Filter and Sort Classes

Following up on Finding Comparable Objects and Filling Classes and Finding Specific Instances, today we look at filtering collection classes and putting the results into a new instance and sorting collection classes. For reference, here’s the controlling sub:

Sub GetComperablesByState()
   
    Dim clsCompanies As CCompanies
    Dim clsWisky As CCompanies
    Dim vaOutput As Variant
    Dim clsFocus As CCompany
   
    ‘Fill all companies
   Set clsCompanies = New CCompanies
    clsCompanies.Fill Sheet1.Range(“A2:D201”)
   
    ‘identify the one I care about
   Set clsFocus = clsCompanies.FindByName(“Monarch”)
   
    ‘get only those companies in the same state
   Set clsWisky = clsCompanies.FilterByState(clsFocus.State)
   
    ‘sort them by sales
   clsWisky.SortBySales
   
    ‘get an array of the 3 below and 3 above
   vaOutput = clsWisky.WriteComparables(clsFocus, 3)
   
    ‘write it to a range
   Sheet1.Range(“G1”).Resize(UBound(vaOutput, 1), UBound(vaOutput, 2)).Value = vaOutput
   
End Sub

The FilterByState property takes a subset of clsCompanies (all the companies) and puts them into a different instance of CCompanies called clsWisky.
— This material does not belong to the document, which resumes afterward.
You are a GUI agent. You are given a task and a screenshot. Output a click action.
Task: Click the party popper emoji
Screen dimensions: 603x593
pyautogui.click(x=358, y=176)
FilterByState takes one String argument for the state on which to filter.

Public Property Get FilterByState(sState As String) As CCompanies
   
    Dim clsReturn As CCompanies
    Dim clsCompany As CCompany
   
    Set clsReturn = New CCompanies
   
    For Each clsCompany In Me
        If clsCompany.State = sState Then
            clsReturn.Add clsCompany
        End If
    Next clsCompany
   
    Set FilterByState = clsReturn
   
End Property

There’s nothing too complicated about this one. First, a new CCompanies variable is created (clsReturn) that will hold all the CCompany instances that have the correct State property. I loop through all the companies and compare the State property to my argument. If there’s a match, that CCompany instance is added to clsReturn. At the end, clsReturn is assigned to FilterByState (the property name) so that it is returned to the calling procedure. Back in the controlling procedure clsWisky will consist of the eight CCompany instances that have a State property of “WI” (the State that Monarch is in).
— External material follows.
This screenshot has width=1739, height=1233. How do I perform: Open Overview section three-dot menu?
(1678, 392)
Next I sort clsWisky by the Sales property.

Public Sub SortBySales(Optional lLow As Long, Optional lHigh As Long)
         
          Dim clsPivot As CCompany
          Dim clsSwapLow As CCompany, clsSwapHigh As CCompany
          Dim lTempLow As Long
          Dim lTempHigh As Long
           
10        If lLow = 0 Then lLow = 1
20        If lHigh = 0 Then lHigh = Me.Count
         
30        lTempLow = lLow
40        lTempHigh = lHigh
             
50        Set clsPivot = Me.Company((lTempLow + lTempHigh) 2)
         
60        Do While lTempLow < = lTempHigh
         
70            Do While Me.Company(lTempLow).Sales < clsPivot.Sales And lTempLow < lHigh
80                lTempLow = lTempLow + 1
90            Loop
             
100           Do While (clsPivot.Sales < Me.Company(lTempHigh).Sales And lTempHigh > lLow)
110               lTempHigh = lTempHigh – 1
120           Loop
             
130           If lTempLow < lTempHigh Then
140               Set clsSwapLow = Me.Company(lTempLow)
150               Set clsSwapHigh = Me.Company(lTempHigh)
160               mcolCompanies.Remove lTempHigh
170               mcolCompanies.Remove lTempLow
180               If lTempLow > Me.Count Then
190                   mcolCompanies.Add clsSwapHigh, CStr(clsSwapHigh.CompanyID)
200               Else
210                   mcolCompanies.Add clsSwapHigh, CStr(clsSwapHigh.CompanyID), lTempLow
220               End If
230               mcolCompanies.Add clsSwapLow, CStr(clsSwapLow.CompanyID), , lTempHigh – 1
240           End If
         
250           If lTempLow < = lTempHigh Then
260               lTempLow = lTempLow + 1
270               lTempHigh = lTempHigh – 1
280           End If
             
290       Loop
         
300       If (lLow < lTempHigh) Then Me.SortBySales lLow, lTempHigh
310       If (lTempLow < lHigh) Then Me.SortBySales lTempLow, lHigh

End Sub

I started with this QuickSort algorithm and adapted it to my needs. I’ll be the first to admit that sorting beyond a bubble sort takes a lot of brain cycles for me. QuickSort is recursive, i.e. it calls itself. It works by finding the middle element (the pivot) of a list (a collection in our case) and putting all lesser values before the pivot and all greater values after it. After the first pass, the collection is treated as two lists: the part that’s less than the pivot and the part that’s more. Each of those two subsets are then sorted individually in the same manner.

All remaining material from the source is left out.